Chausses abandonnées dans l'entrée, elle monte à pas de loup... Pardon, elle monte les escaliers, en essayant de faire le moins de bruit possible, chose non évidente quand on a quelques grammes d'alcool dans le sang. Première porte passée, celle le la chambre de son fils.
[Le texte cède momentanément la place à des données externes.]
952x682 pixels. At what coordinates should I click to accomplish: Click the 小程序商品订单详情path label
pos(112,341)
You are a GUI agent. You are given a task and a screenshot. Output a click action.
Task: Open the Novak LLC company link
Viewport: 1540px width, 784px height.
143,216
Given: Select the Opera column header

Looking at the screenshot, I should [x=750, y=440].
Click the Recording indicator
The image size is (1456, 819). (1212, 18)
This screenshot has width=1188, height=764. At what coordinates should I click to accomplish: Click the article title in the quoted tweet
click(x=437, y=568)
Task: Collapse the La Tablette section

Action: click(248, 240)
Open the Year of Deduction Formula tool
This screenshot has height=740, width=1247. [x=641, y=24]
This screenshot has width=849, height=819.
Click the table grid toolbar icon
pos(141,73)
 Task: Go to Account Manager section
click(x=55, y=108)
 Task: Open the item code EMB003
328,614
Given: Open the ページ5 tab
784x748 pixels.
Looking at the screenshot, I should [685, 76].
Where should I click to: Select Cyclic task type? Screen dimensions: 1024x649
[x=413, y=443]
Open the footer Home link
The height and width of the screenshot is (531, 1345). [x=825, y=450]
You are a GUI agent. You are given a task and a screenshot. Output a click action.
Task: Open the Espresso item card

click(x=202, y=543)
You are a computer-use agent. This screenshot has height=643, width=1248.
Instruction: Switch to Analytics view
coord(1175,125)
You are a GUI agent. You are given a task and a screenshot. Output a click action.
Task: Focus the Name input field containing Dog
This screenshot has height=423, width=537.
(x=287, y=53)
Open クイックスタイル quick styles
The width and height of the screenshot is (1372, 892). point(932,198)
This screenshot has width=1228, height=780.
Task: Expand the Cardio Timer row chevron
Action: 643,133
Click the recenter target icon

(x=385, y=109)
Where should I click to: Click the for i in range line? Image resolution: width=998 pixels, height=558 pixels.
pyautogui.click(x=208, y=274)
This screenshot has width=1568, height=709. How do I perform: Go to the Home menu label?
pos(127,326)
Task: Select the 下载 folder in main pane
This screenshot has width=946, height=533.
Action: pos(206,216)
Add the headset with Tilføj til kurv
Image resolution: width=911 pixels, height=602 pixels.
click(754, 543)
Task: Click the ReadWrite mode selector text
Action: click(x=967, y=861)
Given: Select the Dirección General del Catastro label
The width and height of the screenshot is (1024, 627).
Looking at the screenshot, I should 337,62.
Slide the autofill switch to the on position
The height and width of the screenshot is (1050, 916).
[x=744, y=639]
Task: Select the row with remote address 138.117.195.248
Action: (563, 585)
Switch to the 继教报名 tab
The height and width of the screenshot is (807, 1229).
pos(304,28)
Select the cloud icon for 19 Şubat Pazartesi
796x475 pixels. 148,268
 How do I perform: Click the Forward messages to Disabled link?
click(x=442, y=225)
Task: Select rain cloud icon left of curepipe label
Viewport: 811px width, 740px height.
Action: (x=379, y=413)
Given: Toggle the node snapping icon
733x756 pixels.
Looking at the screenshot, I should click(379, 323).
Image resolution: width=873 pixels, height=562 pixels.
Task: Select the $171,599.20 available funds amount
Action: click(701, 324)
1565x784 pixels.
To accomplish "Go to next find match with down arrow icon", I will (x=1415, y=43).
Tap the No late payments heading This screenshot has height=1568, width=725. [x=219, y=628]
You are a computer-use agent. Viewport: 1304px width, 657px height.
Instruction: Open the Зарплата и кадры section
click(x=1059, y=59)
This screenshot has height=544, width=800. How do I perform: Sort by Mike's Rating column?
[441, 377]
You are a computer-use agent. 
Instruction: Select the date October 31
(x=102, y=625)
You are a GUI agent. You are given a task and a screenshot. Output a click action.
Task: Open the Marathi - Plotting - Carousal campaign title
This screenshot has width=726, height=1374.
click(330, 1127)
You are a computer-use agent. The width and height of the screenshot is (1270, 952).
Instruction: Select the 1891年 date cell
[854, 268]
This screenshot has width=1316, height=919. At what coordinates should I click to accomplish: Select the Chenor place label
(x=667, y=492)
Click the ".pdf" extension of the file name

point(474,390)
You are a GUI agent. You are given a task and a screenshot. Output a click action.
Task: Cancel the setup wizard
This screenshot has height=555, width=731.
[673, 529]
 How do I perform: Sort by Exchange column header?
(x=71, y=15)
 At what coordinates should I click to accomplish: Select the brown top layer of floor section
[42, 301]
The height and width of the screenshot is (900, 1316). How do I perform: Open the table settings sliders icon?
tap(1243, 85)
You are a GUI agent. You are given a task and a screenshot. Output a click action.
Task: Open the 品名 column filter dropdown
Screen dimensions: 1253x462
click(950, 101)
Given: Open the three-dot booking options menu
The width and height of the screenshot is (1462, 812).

Terminée l'ivresse, elle redevient mère. Alors doucement elle s'approche du lit où l'enfant dort, remet les draps en place, s'agenouille aux côtés de son fils, et doucement caresse sa brune chevelure, en lui murmurant des mots de mère, des mots d'amour, des vux d'avenir.
"Pardonne ta faible mère, César, sois fort. Amadeus, sois tendre, sois un bon aristotélicien. Tu es déjà grand, et pourtant j'ai l'impression qu'hier encore je te nourrissais de mon sein... Tu étais si petit, je te berçais dans mes bras en te chantant ta berceuse favorite, mais de mes bras tu n'auras bientôt plus besoin. Tu auras tes propres bras, pour défendre, pour construire. Et puis tu auras les bras de la femme qui t'aimera, et ceux de vos enfants, car la vie n'est qu'un éternel recommencement. Je t'aime, mon fils, tu oublieras ta mère, tu es encore jeune, bien vite ton chagrin s'estompera..."
Une main dépasse des couvertures, elle la serre un instant ; embrasse le front blanc, c'est fini, elle sort. Un rai de lumière filtre sous la porte de la chambre conjugale. Raoul dormait-il, ou ne dormait-il pas ? Trois heures sonnent. Sans doute ne dort-il pas, alors seule, dans le couloir, face au grand miroir, elle sort de son décolleté le flacon, le débouche et l'avale d'un trait. A ta santé, Aélis, semble-t-elle dire à son reflet. C'est amer, c'est immonde. Elle grimace, manque de tout recracher dans un vase, déglutit finalement avec une moue de dégoût. Il ne faut pas qu'il sache, alors elle planque la fiole sous la visière d'une armure ornementale. Qui pensera à chercher là ?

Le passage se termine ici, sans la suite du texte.